While it’s fairly “trivial” to install a stacked kubernetes cluster with kubeadm on any cloud provider or managed bare metal (where you have a certain degree of management over the networking which permits you to use bgp for example), it’s not so trivial when your nodes are situated in different network segments (clouds) and/or behind NAT.
With this guide I will try to alleviate a pain related to this kind of setup.
Premise
In this scenario, we have 3 control plane nodes which are situated in different cloud providers and following applies:
- every node is NOT aware of its public ip (it has a private ip address and 1:1 nat with an unknown external ip)
- Their private ips are NOT routable between them, and potentially overlap (i.e. multiple cloud uses 10.0.0.0/24 range).
- we have access to a load balancer (I used ha-proxy), which will be used for control plane port.

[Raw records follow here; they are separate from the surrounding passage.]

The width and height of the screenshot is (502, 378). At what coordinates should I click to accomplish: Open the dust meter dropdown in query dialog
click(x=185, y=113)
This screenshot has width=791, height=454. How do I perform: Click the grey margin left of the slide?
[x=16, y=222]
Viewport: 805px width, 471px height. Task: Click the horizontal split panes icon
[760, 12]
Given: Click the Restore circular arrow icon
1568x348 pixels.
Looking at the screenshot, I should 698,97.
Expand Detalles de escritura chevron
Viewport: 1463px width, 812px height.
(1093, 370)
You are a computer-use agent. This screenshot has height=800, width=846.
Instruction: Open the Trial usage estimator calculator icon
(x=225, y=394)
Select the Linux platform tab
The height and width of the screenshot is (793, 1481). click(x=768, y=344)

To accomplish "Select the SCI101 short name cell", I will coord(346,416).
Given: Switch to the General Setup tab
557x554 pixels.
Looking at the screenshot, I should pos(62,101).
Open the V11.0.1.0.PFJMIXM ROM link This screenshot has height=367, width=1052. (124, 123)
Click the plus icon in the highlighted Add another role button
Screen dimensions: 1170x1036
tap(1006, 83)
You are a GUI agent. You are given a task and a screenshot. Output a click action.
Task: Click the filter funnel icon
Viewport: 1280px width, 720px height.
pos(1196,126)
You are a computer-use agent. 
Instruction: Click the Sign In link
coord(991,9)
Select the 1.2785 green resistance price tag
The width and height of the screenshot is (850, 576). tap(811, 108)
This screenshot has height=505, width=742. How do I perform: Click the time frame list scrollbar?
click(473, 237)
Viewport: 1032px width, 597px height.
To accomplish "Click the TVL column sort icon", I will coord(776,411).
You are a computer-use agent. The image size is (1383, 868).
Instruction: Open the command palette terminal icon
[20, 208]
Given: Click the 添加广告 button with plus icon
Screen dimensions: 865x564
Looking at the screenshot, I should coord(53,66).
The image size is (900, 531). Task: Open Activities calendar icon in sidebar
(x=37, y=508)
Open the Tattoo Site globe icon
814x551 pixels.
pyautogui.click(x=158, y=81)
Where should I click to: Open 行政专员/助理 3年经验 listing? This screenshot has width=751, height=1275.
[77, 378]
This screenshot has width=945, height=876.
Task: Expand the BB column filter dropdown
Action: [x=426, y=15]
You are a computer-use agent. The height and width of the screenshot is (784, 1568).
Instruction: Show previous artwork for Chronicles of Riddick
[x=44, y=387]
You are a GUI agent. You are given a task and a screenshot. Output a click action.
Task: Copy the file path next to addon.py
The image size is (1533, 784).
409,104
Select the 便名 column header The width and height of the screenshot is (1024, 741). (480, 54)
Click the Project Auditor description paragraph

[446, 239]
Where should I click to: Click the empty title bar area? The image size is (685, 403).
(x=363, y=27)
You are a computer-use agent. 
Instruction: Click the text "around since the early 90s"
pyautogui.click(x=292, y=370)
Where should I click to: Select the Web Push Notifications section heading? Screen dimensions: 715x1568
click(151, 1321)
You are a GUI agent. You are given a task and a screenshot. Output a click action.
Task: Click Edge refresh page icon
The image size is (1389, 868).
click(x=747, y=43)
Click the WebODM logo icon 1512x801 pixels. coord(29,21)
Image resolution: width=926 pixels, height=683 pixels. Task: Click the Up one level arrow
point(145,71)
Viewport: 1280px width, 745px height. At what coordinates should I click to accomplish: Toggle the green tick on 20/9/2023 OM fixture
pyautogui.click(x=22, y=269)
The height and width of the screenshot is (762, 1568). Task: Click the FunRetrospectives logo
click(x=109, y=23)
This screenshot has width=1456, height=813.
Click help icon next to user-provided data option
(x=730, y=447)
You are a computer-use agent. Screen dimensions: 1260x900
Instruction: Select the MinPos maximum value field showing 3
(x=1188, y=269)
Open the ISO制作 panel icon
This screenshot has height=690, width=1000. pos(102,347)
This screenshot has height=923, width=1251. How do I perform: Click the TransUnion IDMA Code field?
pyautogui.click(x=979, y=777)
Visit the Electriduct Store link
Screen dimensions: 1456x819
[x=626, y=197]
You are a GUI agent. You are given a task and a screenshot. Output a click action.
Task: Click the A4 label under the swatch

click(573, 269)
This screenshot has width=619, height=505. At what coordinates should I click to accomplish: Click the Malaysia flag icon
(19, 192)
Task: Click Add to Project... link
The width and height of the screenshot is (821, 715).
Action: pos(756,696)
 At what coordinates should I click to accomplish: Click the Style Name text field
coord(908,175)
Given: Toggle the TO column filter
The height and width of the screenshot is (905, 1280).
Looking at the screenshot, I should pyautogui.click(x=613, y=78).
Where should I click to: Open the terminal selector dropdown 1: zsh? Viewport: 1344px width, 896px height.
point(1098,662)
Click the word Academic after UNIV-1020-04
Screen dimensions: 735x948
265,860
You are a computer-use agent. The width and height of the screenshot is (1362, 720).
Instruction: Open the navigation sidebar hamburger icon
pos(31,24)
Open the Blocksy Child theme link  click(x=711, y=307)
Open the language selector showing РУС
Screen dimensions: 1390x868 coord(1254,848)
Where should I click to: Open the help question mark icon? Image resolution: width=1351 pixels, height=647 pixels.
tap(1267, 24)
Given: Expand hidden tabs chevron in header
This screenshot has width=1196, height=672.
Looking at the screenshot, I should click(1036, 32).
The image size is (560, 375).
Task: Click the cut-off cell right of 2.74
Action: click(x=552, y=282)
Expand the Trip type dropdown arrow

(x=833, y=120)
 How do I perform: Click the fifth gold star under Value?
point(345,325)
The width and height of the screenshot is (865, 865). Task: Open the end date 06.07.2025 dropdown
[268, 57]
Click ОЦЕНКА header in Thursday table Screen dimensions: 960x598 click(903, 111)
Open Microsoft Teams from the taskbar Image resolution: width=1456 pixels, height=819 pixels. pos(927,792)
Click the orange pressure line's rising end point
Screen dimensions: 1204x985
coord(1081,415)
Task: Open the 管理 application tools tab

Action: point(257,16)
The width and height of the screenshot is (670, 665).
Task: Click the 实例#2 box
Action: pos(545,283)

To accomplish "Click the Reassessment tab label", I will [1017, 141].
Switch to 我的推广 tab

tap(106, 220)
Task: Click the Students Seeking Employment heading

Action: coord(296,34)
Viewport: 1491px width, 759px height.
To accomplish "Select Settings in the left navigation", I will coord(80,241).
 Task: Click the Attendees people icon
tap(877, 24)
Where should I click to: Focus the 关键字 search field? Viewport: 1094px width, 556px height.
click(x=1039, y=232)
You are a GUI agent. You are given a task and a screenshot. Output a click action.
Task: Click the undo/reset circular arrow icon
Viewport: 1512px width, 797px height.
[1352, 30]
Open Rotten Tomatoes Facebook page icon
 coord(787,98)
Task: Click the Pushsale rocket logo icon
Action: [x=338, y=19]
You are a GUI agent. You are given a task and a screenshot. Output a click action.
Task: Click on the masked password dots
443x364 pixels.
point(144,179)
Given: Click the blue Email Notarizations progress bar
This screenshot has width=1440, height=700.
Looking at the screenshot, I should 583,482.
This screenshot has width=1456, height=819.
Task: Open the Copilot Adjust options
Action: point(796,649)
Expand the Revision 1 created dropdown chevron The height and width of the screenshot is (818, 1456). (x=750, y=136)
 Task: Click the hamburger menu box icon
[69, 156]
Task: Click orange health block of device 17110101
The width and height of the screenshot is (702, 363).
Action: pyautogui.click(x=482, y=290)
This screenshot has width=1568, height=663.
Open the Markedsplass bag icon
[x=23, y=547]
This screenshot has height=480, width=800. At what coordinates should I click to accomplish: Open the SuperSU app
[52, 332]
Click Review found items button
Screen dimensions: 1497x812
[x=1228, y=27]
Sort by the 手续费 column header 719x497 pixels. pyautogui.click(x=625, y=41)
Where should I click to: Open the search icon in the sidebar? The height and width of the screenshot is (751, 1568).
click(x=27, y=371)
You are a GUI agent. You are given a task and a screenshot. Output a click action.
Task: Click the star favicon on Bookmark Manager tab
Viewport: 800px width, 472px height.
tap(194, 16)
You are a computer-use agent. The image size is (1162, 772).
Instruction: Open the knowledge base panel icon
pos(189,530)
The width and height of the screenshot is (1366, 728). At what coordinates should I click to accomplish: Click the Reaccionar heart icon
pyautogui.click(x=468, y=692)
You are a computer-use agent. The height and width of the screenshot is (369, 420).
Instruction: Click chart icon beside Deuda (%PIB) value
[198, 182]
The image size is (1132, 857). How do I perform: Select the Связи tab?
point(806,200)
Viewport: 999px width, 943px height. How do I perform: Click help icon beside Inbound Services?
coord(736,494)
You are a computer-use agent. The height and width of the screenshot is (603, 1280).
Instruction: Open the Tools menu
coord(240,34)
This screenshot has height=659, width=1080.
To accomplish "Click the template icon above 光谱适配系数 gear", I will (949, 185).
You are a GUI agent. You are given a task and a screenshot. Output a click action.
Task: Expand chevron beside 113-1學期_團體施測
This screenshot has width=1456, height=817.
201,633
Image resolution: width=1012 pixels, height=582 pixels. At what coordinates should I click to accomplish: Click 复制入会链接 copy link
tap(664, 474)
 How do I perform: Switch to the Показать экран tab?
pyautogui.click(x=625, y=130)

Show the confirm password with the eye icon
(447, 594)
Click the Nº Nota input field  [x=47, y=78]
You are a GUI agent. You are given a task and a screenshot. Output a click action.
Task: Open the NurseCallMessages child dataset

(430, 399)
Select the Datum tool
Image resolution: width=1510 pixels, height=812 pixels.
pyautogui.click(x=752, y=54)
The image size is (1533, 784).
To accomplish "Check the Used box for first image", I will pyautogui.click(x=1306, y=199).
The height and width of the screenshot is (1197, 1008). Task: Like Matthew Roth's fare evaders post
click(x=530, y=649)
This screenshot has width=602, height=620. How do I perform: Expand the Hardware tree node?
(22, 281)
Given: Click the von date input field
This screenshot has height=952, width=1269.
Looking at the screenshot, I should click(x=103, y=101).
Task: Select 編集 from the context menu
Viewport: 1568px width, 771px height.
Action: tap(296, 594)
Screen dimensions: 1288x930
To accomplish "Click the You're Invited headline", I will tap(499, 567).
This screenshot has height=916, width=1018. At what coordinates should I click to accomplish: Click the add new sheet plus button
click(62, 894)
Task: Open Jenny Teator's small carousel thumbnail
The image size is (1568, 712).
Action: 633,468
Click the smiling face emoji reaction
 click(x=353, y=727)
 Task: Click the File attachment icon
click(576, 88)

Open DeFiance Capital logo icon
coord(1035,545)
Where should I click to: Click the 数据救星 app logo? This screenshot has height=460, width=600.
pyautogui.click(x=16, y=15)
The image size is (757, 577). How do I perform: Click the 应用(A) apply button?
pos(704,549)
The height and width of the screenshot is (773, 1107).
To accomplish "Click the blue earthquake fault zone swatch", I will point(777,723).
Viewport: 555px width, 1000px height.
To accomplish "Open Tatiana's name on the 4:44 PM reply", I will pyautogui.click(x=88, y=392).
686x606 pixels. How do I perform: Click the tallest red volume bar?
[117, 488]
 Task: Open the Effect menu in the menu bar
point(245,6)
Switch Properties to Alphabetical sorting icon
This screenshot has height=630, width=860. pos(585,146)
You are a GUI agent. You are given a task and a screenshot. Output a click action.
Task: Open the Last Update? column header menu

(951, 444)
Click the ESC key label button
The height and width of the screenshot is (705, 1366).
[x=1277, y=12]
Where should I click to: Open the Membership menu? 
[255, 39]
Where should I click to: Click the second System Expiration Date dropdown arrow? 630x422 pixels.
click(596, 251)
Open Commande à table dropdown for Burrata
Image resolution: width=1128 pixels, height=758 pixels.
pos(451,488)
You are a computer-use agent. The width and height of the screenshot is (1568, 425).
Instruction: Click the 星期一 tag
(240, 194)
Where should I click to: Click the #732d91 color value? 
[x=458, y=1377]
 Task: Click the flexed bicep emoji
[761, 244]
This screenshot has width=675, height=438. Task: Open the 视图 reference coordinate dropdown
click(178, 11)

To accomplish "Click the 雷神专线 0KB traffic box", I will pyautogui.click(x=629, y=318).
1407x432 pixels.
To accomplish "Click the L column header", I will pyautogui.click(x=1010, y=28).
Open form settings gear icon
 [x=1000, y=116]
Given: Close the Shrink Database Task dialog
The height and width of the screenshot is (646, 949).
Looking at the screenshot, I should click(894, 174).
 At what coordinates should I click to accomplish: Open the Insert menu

In case you don’t have any, you can use round robin DNS but it’s not advised.
- I am assuming we are using Ubuntu as underlying OS. In case you are using Centos or similar, you will have to adapt some sections.
We will also have some worker nodes which are distributed across our clouds, everything above applies as well.
Preparations
On every node perform following actions (hopefully you are deploying your infra with Terraform and you are able to use user-data script)
1#!/bin/bash
2
3# Find suitable version for kubeadm from here: https://packages.cloud.google.com/apt/dists/kubernetes-xenial/main/binary-amd64/Packages
4export KUBE_VERSION=1.22.5-00
5export DEBIAN_FRONTEND=noninteractive
6
7# some random dns resolution issue
8until curl -fsSLo /usr/share/keyrings/kubernetes-archive-keyring.gpg https://packages.cloud.google.com/apt/doc/apt-key.gpg
9do
10 echo "retrying download of k8s key"
11 sleep 5
12done
13echo "deb [signed-by=/usr/share/keyrings/kubernetes-archive-keyring.gpg] https://apt.kubernetes.io/ kubernetes-xenial main" | tee /etc/apt/sources.list.d/kubernetes.list
14set -e
15
16echo "Backing up and deleting ip tables"
17mkdir -p /root/iptables-backup/
18mv /etc/iptables/rules.* /root/iptables-backup/
19iptables-save > /root/iptables-rules
20iptables --flush
21
22echo "Creating netplan"
23export PUBLIC_IP=$(curl -s checkip.amazonaws.com)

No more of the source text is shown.